Yesterday, the Bank of Canada increased its key interest rate by 50 basis points to 1.50%, matching market expectations. However, some analysts expected a 75 basis point hike. In its release about the decision, the Bank of Canada stated it was not the last rate increase and that it was prepared to act more forcefully if needed. The regulator is determined to bring high inflation, which soared well above the target level during and after the pandemic, under control. "Canadian economic activity is strong, and the economy is clearly operating in excess demand," the central bank said. These economic conditions boost the Bank of Canada's resolve. The conflict in Ukraine pushed energy prices upwards, creating additional uncertainty and increasing inflationary risks. The Bank of Canada expects inflation to remain high and stated it would continue increasing interest rates. Despite the clearly hawkish tone of the Canadian central bank, the hike did not give support to the Canadian dollar, as market players have already priced in the rate move. USD/CAD reversed upwards from 1.2600 and recovered some of its losses, closing at 1.2652 and creating a candlestick with a long lower shadow on the daily chart. Similar to USD after the Federal Reserve's two rate hikes, CAD experienced bearish pressure.

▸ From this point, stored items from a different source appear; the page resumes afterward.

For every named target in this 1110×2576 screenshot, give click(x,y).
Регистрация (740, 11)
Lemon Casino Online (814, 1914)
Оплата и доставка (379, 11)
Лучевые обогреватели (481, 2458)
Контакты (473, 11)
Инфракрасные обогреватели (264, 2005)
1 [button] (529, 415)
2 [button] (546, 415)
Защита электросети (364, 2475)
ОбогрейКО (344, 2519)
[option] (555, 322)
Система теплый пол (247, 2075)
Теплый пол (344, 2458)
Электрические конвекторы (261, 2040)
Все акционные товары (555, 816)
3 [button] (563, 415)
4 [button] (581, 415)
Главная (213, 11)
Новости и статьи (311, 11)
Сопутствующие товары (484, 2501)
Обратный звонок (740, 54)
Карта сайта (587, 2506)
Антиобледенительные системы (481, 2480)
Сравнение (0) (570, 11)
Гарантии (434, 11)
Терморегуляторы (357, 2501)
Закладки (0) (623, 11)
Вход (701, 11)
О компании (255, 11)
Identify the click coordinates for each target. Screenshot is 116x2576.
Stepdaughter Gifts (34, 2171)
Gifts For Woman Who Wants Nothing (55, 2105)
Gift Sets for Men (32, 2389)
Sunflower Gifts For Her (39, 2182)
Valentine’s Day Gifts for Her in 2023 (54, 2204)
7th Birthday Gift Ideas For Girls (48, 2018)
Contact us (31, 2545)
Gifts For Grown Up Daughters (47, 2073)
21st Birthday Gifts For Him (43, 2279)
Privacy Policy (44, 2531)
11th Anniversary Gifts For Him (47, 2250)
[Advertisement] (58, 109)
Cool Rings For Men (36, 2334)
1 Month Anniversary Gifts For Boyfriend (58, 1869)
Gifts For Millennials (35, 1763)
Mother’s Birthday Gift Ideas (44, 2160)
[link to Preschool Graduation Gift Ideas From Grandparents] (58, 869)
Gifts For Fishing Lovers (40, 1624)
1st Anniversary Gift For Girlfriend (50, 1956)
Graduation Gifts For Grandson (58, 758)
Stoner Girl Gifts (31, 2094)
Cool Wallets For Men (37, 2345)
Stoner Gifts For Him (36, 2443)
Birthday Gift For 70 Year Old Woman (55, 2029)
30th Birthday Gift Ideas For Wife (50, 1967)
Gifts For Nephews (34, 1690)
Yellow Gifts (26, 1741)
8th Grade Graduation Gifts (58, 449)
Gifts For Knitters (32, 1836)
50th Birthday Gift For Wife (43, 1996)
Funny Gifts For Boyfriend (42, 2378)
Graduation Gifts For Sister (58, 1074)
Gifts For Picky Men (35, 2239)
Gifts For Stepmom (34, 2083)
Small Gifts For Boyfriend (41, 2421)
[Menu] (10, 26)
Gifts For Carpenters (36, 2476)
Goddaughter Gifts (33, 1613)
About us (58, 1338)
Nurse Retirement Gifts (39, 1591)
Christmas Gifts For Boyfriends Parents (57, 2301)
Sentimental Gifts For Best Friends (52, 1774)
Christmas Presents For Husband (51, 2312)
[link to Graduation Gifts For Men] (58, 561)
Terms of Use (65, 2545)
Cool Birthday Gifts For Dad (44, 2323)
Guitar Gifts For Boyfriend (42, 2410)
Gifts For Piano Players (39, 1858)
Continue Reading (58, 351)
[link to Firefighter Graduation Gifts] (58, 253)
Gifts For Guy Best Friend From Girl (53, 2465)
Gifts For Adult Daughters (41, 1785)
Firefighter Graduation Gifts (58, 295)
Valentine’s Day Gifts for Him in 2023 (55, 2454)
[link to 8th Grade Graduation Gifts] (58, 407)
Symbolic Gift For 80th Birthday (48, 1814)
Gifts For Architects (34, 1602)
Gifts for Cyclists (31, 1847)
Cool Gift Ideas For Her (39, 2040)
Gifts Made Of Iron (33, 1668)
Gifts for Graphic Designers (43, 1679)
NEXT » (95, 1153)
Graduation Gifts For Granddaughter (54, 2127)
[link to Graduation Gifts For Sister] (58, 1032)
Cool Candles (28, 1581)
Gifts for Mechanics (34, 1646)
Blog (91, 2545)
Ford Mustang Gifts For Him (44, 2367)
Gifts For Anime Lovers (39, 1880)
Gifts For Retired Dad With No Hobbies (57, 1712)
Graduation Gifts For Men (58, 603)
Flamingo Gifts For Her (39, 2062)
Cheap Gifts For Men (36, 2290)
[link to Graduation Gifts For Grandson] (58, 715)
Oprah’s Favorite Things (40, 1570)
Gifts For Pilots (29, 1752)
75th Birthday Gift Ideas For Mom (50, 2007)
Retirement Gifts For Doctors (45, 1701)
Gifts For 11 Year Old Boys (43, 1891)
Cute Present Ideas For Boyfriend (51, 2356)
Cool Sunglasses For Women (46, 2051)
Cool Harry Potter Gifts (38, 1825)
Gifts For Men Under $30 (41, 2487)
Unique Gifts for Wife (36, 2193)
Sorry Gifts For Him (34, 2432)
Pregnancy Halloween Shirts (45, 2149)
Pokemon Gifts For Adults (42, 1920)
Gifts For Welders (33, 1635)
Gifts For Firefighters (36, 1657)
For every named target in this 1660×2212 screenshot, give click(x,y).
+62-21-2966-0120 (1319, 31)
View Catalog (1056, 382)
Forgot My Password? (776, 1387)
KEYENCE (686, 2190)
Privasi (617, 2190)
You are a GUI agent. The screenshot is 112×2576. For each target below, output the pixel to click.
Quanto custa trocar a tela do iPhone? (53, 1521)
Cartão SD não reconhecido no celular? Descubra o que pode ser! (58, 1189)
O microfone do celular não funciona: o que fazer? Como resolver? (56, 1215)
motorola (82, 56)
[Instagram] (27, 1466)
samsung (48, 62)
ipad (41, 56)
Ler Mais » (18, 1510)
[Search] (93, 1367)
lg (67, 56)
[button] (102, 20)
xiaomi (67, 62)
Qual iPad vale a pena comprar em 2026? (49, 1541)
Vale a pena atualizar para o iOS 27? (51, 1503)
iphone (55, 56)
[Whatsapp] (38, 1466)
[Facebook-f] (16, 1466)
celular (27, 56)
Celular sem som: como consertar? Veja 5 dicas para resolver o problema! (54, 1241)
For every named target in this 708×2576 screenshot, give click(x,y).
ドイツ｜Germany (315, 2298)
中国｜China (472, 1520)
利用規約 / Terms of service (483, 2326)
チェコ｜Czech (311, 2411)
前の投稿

Currently, USD/CAD is trading in a narrow range of 1.2606-1.2684. The pair's further trajectory remains unclear. Tomorrow's US labor market data could push USD/CAD out of the sideways trend, and the direction of this movement would likely determine the new trend. In this situation, there are good opportunities for both long and short positions. Short positions can be opened at 1.2675 and 1.2685. Long positions could be opened if the pair falls into the 1.2615-1.2600 zone. Traders should wait for appropriate candlestick signals before entering the market.
Good luck!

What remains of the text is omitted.